Array of UTF8 strings in a Unicode program?

Oma · Post by **Oma** » Tue Dec 08, 2015 6:53 pm

Thank you wilbert!
Very ingenious method and works fine on 64-Bit-Linux.
But on 32-Bit i get an Invalid memory access in the
Test(0) = UTF8String("Meier")-line.

If i convert the *str to a quad-Type str.q for testing it, no Invalid memory access occurs, but the Debug-Strings stays empty.
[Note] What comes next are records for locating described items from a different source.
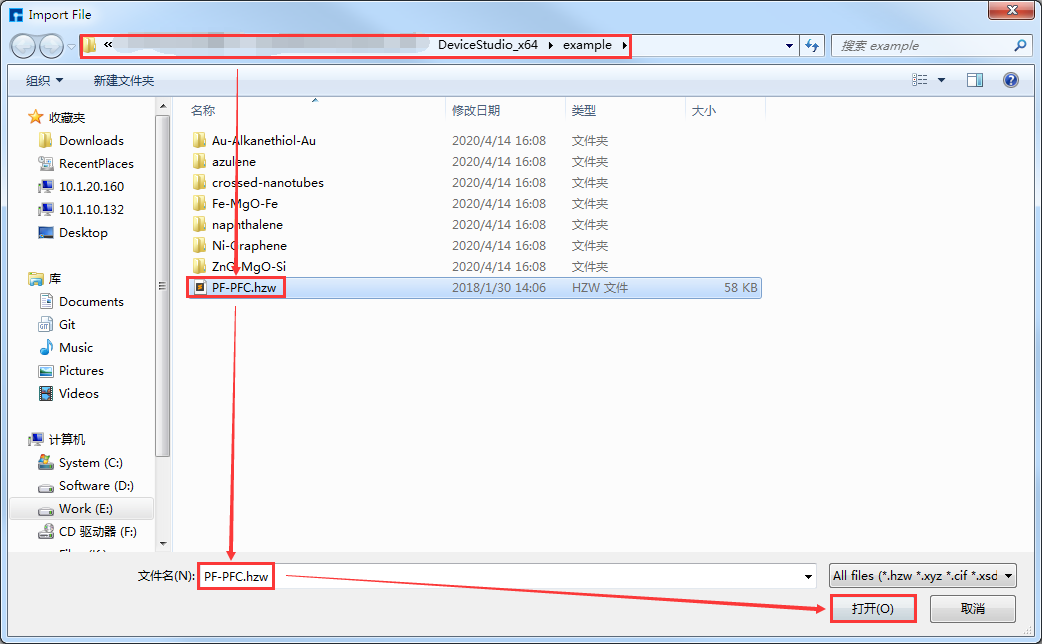Viewport: 1042px width, 644px height.
Task: Select Work (E:) drive in sidebar
Action: pos(85,509)
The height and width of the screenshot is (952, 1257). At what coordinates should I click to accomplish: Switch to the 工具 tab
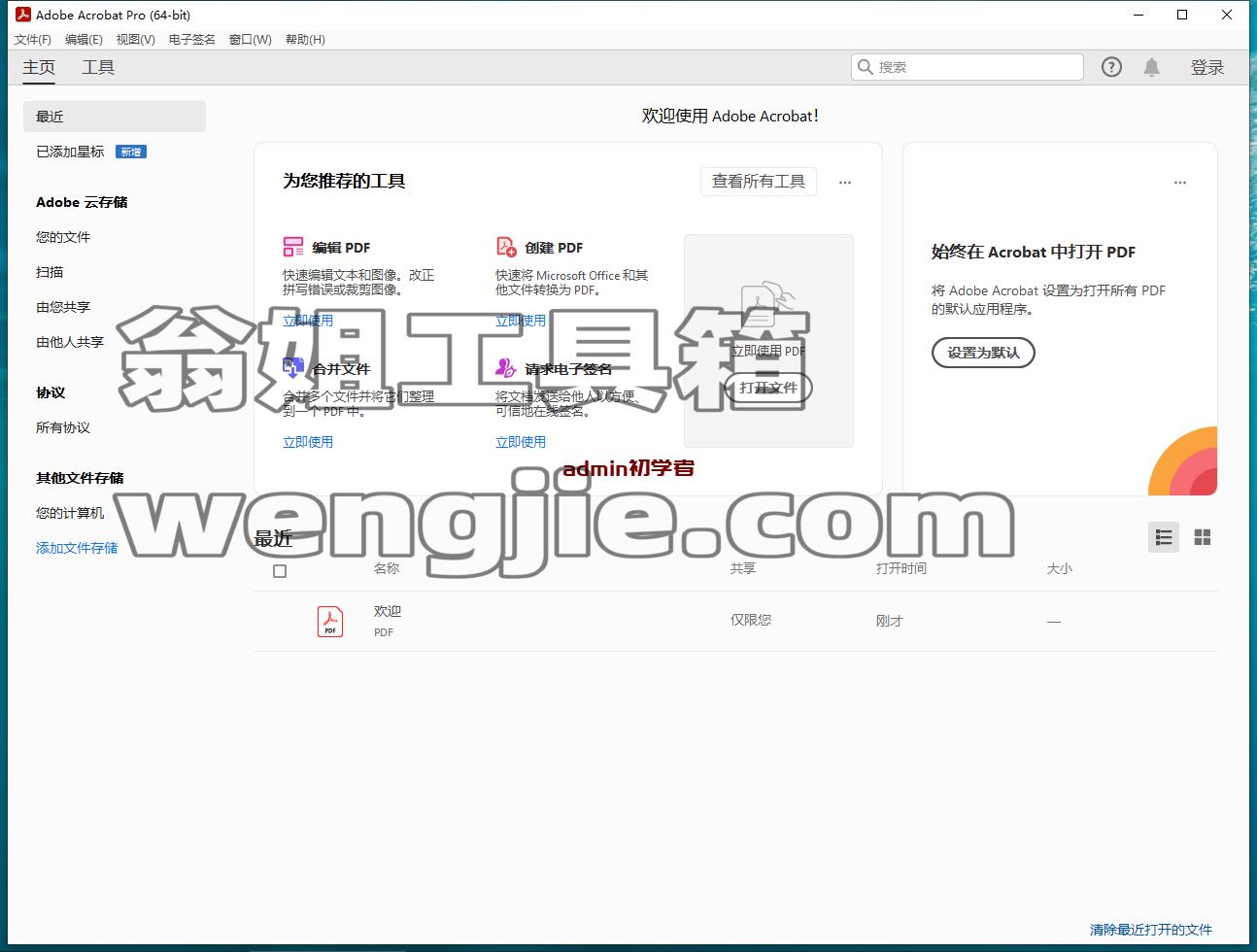98,67
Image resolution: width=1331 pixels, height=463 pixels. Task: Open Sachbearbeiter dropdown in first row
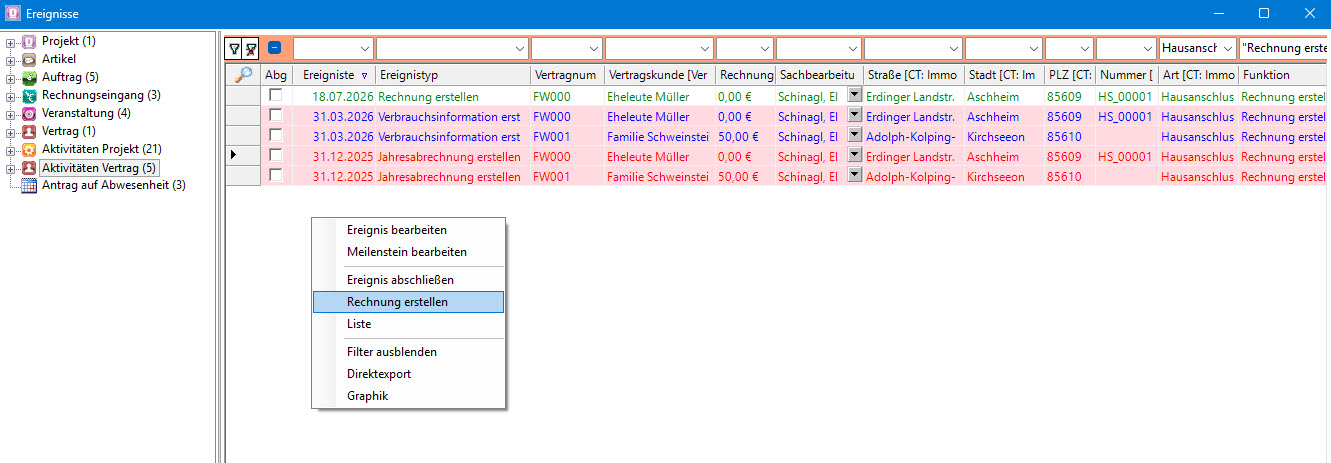tap(855, 96)
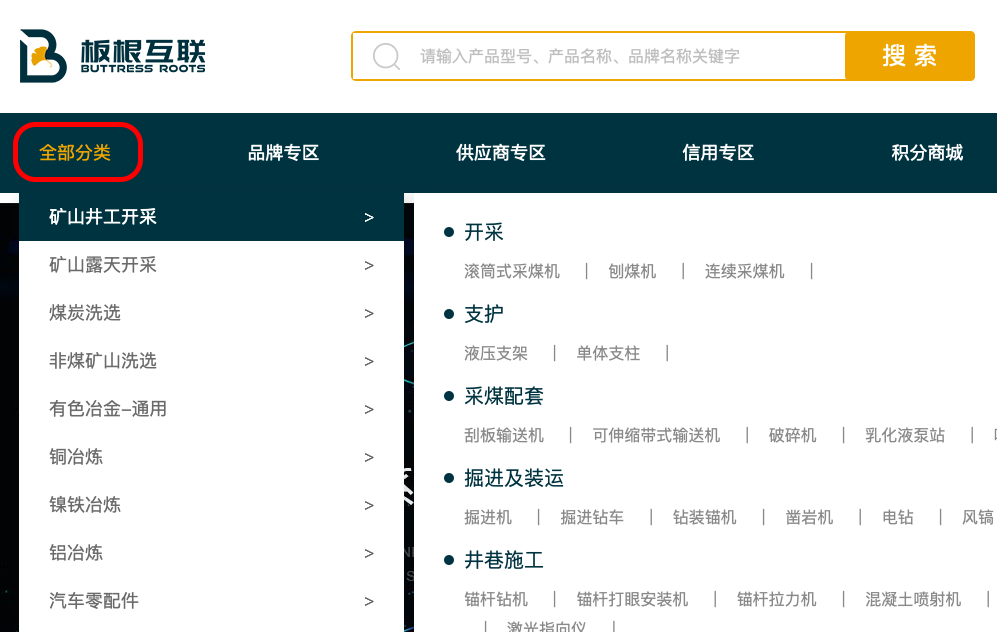Select 刮板输送机 under 采煤配套
Screen dimensions: 997x632
click(504, 435)
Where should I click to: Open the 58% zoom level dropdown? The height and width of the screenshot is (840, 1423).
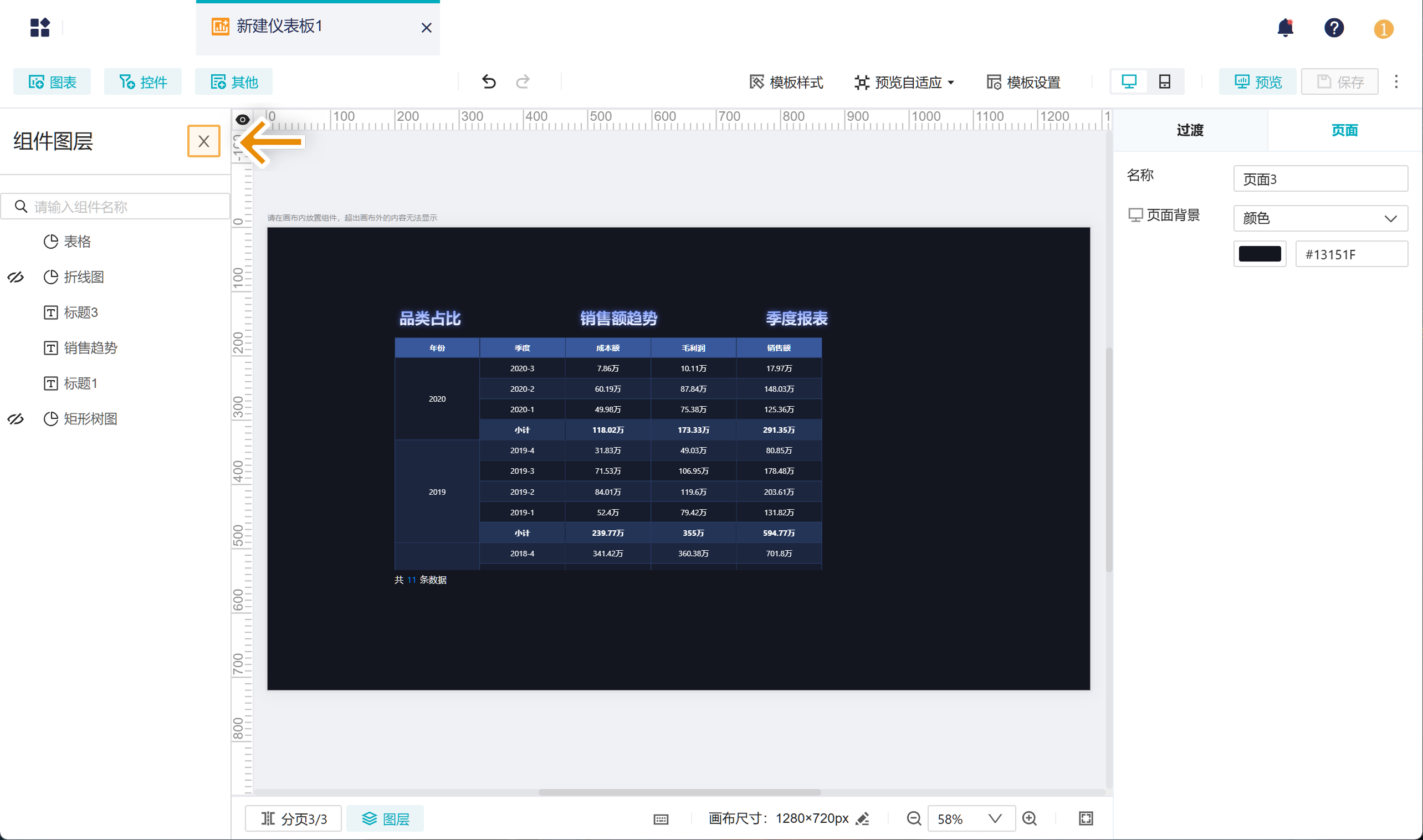(971, 818)
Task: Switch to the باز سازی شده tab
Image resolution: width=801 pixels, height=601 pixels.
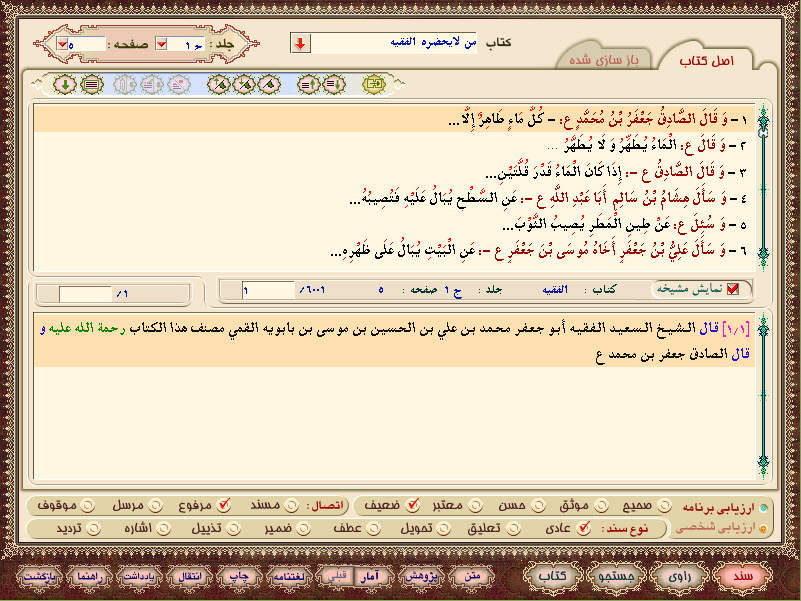Action: point(607,61)
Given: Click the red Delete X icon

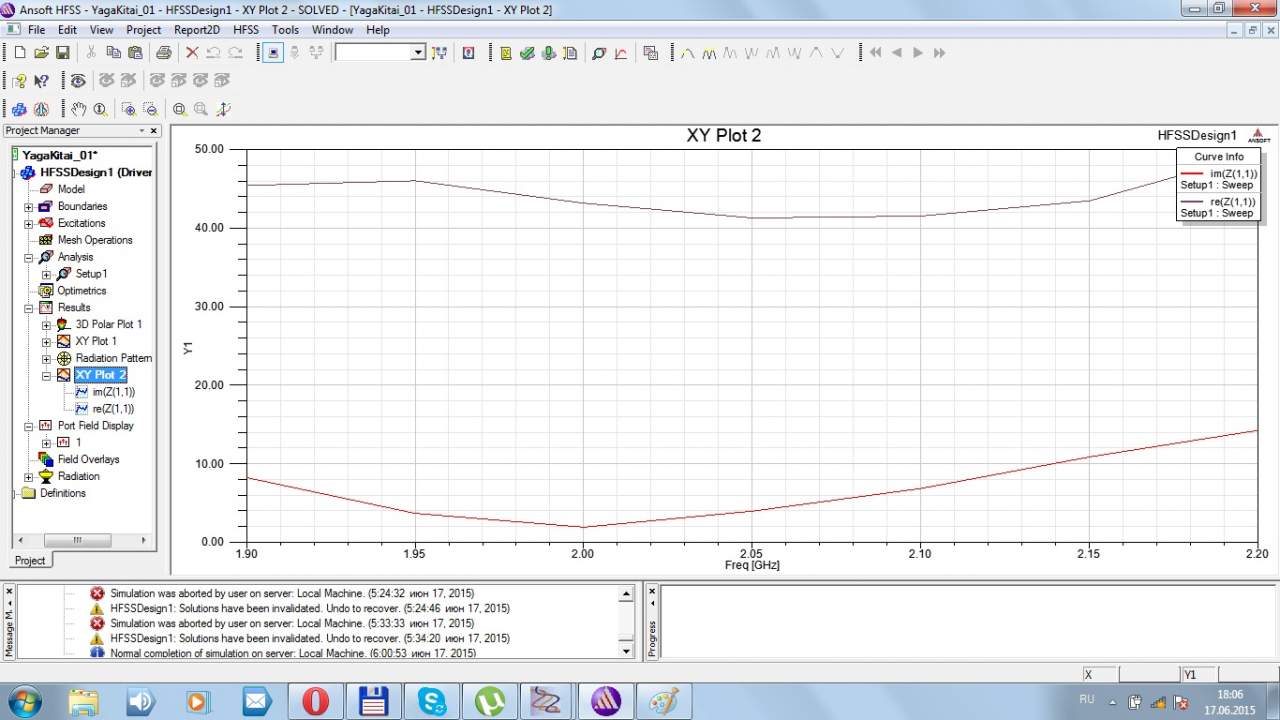Looking at the screenshot, I should [192, 53].
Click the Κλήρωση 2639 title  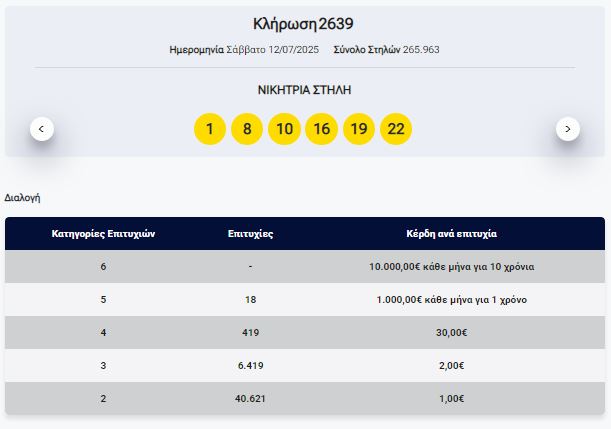[x=304, y=24]
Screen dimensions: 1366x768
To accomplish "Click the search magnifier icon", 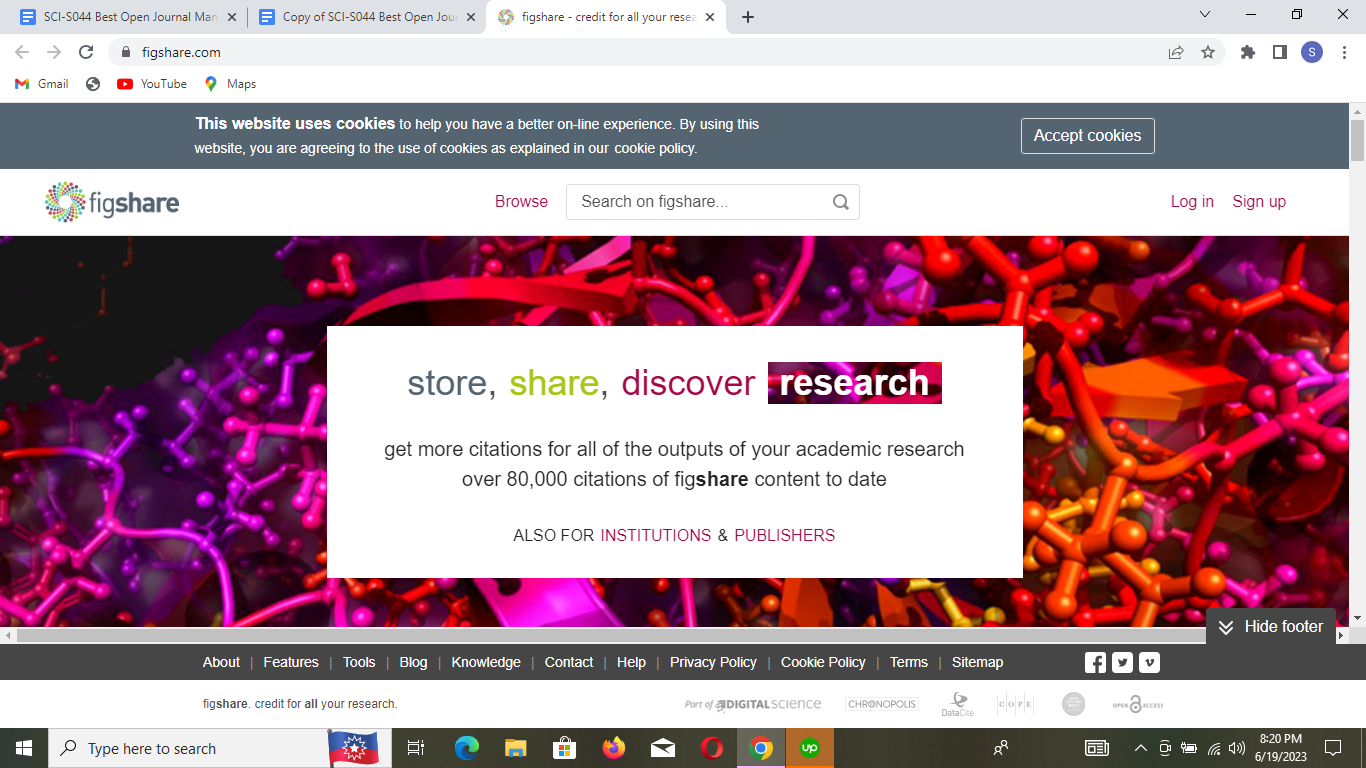I will click(x=840, y=201).
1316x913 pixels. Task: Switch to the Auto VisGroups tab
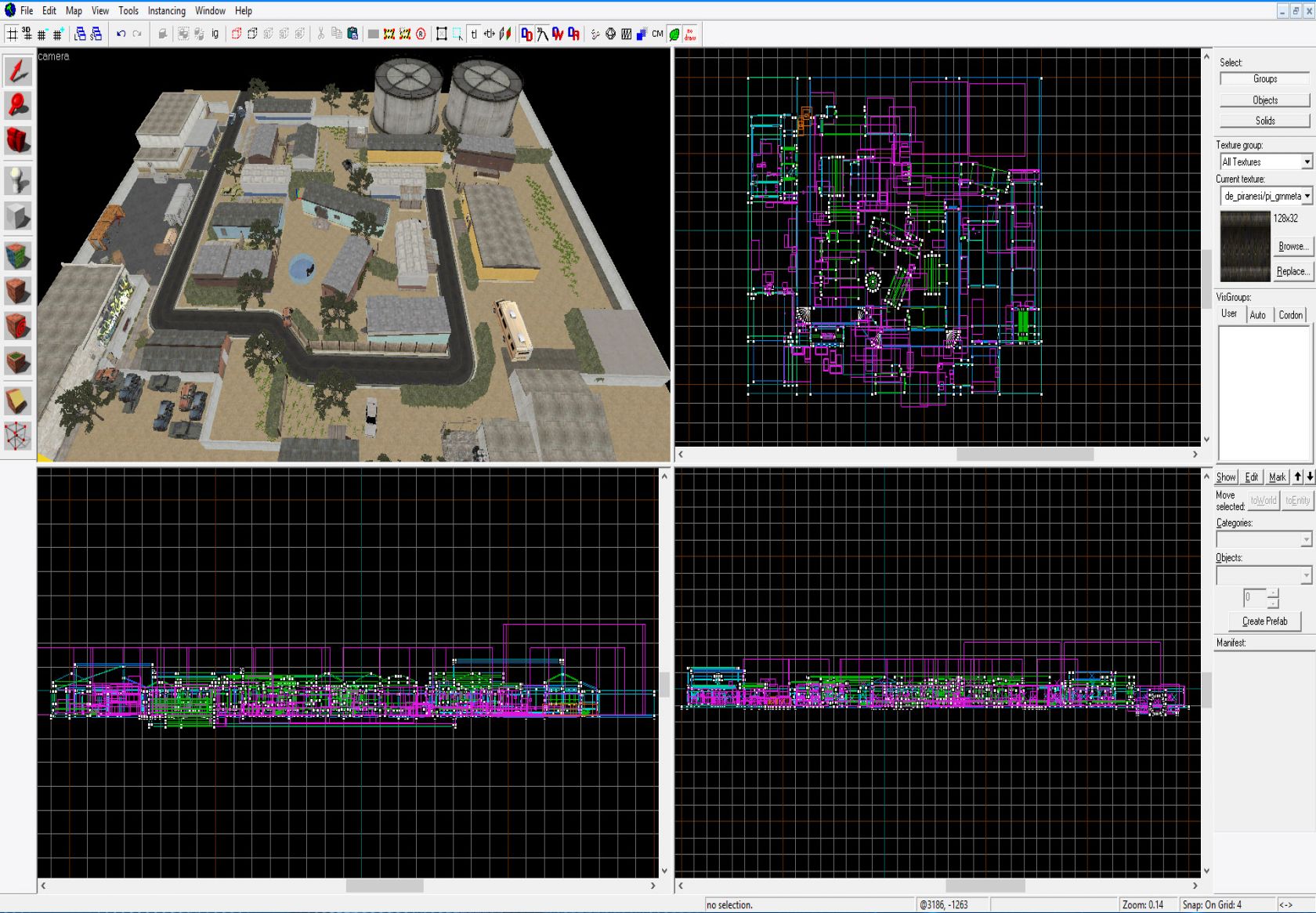(x=1257, y=315)
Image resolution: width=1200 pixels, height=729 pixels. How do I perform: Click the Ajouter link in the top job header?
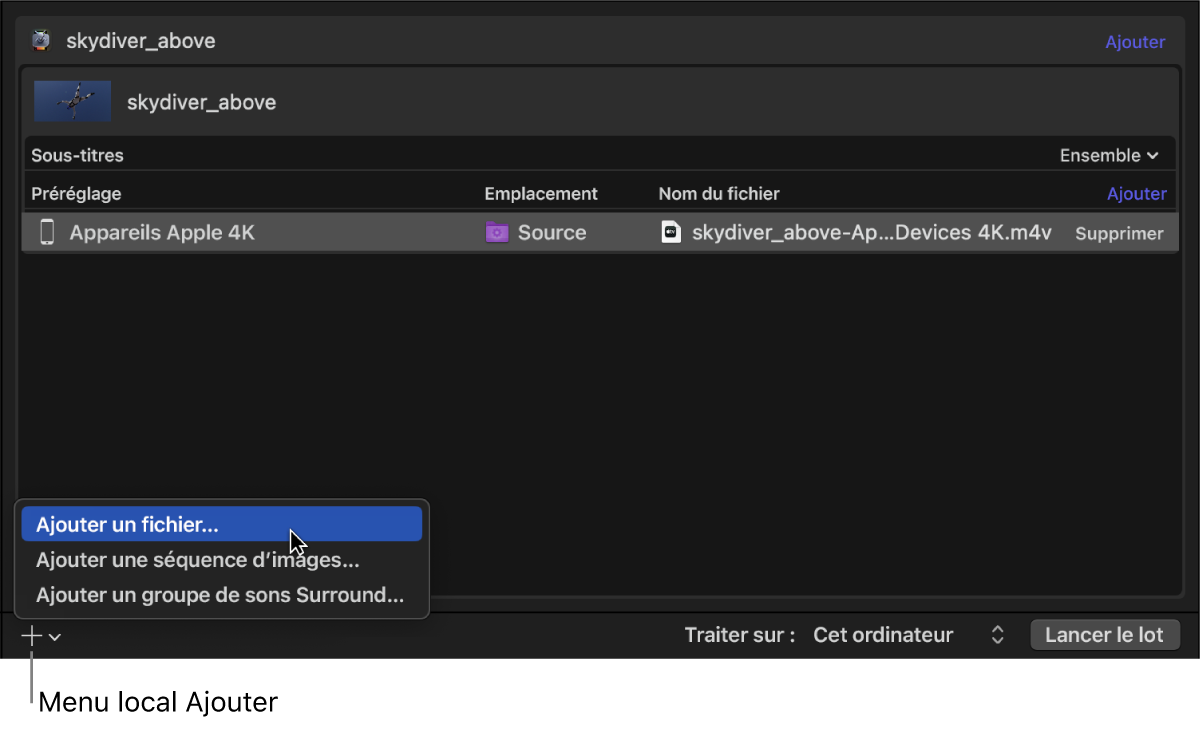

At the moment i have no idea what's the problem here. It seems, that the address must be a 64-Bit on 32-Bit Systems too.

Best Regards, Charly

ElementE · Post by **ElementE** » Tue Dec 08, 2015 7:18 pm

Hi wilbert.
When I run your code in unicode mode, I get the following debug output:

썍沼敬r
Müller

Oringial code:

wilbert wrote:Here a utf8 conversion using prototype working in both ascii and unicode mode.

Code: Select all

Prototype.s ProtoUTF8String(str.p-utf8)

Procedure.s UTF8String_(*str)
  CompilerIf #PB_Compiler_Unicode
    ProcedureReturn PeekS(*str, (MemoryStringLength(*str, #PB_Ascii) + 1) >> 1)
  CompilerElse
    ProcedureReturn PeekS(*str)
  CompilerEndIf
EndProcedure

Global UTF8String.ProtoUTF8String = @UTF8String_()


Dim Test.s(2)
Test(0) = UTF8String("Meier")
Test(1) = UTF8String("Müller")
Test(2) = UTF8String("Schmidt")

Debug Test(1)
Debug PeekS(@Test(1), -1, #PB_UTF8)

wilbert · Post by **wilbert** » Tue Dec 08, 2015 8:05 pm

Oma wrote:on 32-Bit i get an Invalid memory access in the
Test(0) = UTF8String("Meier")-line.

That's strange. On OSX it works fine with both the x86 and x64 version of PB.
Does it fail in both ascii and unicode mode ?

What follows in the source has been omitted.